The study focused on small-business owners — sole proprietorships, to be specific — because they have more opportunity than the typical individual to cheat on their taxes. Many small businesses deal in cash while most individuals get paid in wages that are reported to the IRS.

The IRS only audits about 1 percent of tax returns each year, so the agency tries to pick returns that are most likely to yield additional tax money.

The study also looked at tax compliance in different industries, and found that people who own construction companies or real estate rental firms may be more likely to fudge their taxes than business owners in other fields.

The IRS will not say much about how agents choose their targets. But as millions of procrastinators scramble to meet Monday’s deadline to file their taxes, the agency is running every tax return through a confidential computer program to determine the chances of collecting more money from an audit.

Each tax return is assigned a score. The higher your score, the more likely you are to get audited because, according to the IRS, the more likely you are cheating on your taxes.

The score is called the Discriminant Inventory Function, or DIF. A high DIF score does not guarantee you are a tax cheat but the IRS claims it’s reliable.

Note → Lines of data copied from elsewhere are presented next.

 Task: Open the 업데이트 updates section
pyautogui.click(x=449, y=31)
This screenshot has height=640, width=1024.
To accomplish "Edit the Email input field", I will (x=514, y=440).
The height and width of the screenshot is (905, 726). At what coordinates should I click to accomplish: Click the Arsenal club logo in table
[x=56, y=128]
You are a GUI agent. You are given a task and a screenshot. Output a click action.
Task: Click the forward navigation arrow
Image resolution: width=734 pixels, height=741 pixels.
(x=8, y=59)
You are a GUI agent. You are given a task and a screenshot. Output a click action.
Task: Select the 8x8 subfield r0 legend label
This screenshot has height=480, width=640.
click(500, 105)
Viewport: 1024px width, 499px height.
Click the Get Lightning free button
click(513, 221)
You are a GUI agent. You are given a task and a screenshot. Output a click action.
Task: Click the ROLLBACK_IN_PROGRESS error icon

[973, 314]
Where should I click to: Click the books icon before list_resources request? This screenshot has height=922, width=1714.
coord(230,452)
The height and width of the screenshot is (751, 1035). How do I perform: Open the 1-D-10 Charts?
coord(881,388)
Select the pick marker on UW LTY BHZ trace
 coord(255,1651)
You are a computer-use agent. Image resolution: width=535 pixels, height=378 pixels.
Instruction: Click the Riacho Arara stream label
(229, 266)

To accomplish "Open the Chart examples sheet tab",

“If your return is selected because of a high score under the DIF system, the potential is high that an examination of your return will result in a change to your income tax liability,” says an IRS publication that explains the auditing process.

“If you’re reporting $8,000 of charitable contributions when you’re only making $50,000, that’s a red flag,” said Bob Meighan, vice president of TurboTax, an online tax preparation service. “Likewise if you’re reporting business or employee expenses that are out of the ordinary for your income range, that would attract the interest of the IRS as well.”

The bottom line, according to the experts: People who take unusually large deductions for their income get a high score. Also, business owners who claim unusually large expenses for the size and type of their business get a high score.

DIF scores can vary across industry, according to the study by the taxpayer advocate, an independent agency within the IRS. For example, people who owned construction and real estate rental companies were more likely to have high scores. Lawyers, accountants and architects and people who provided other professional services were more likely to have low scores.

The study, which was included in the taxpayer advocate’s annual report to Congress in January, used data from 2009 tax returns to plot the DIF scores for sole proprietorships across the country. The city where you live is not a component of the score, according to the study. Nevertheless, researchers were able to identify clusters of likely tax cheats.

Sole proprietorships make up about two-thirds of all U.S. businesses. Sole proprietors report business income on their individual tax returns and, the IRS says, they account for the biggest share of the tax gap, which is the difference between what taxpayers owe each year under the law and what they actually pay.

The tax gap was $345 billion in 2006, according the latest IRS estimate.

In all, researchers identified clusters of potential tax cheats in more than 350 communities in 24 states, mostly cities and towns but some neighborhoods, too. About one-third of them were in California, with most near Los Angeles and San Francisco. Lahaina and Kahului are the only Hawaii communities on the list.